What is required:
Everything from the line containing "Task: Click the" down to the last line below should be set down exactly, and only that, without the pictures.

Input for this task:
=======

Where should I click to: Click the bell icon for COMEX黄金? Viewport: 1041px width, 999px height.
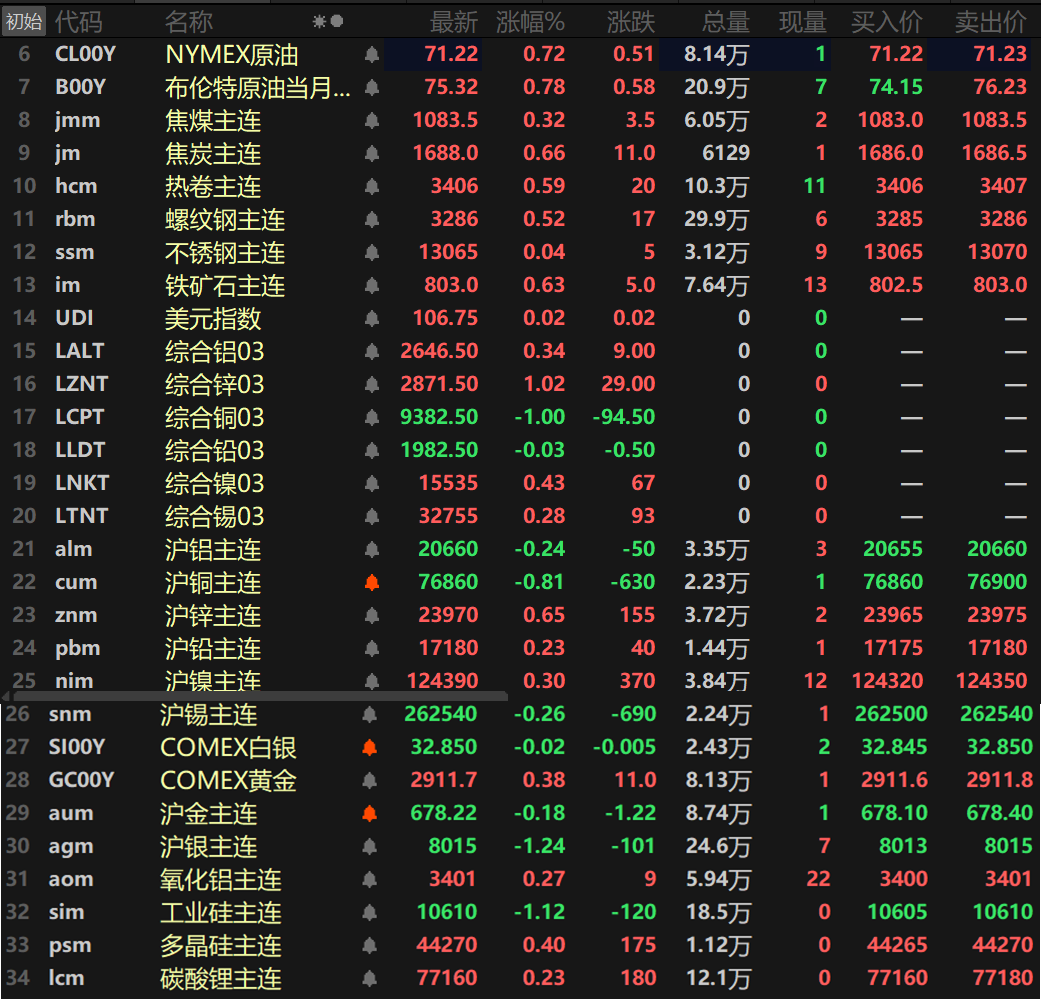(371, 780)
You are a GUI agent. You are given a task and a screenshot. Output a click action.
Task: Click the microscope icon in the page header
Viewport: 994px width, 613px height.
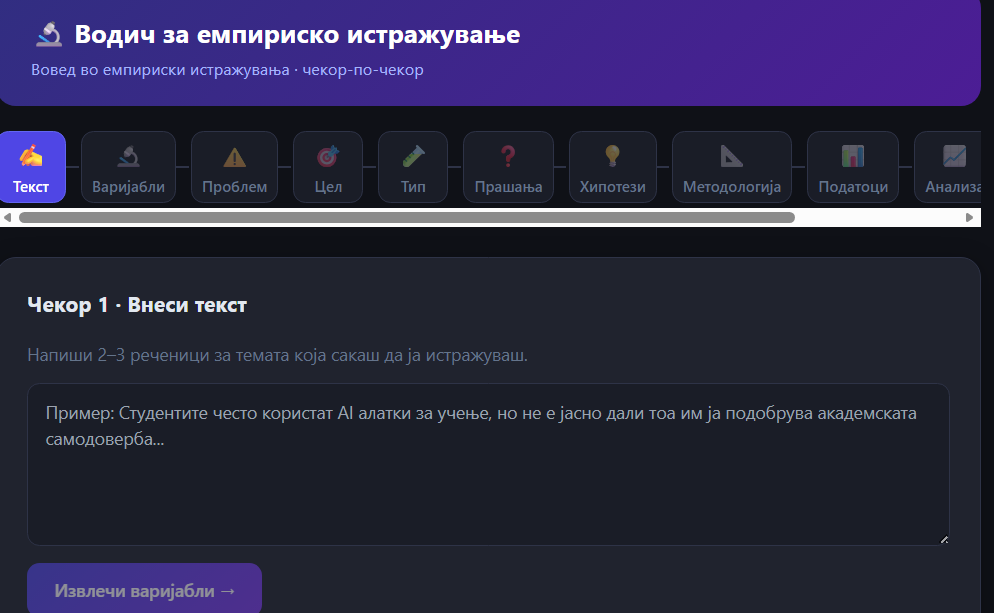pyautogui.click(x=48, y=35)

=======

Solution below:
Task: Click the microscope icon in the page header
Viewport: 994px width, 613px height.
pyautogui.click(x=48, y=35)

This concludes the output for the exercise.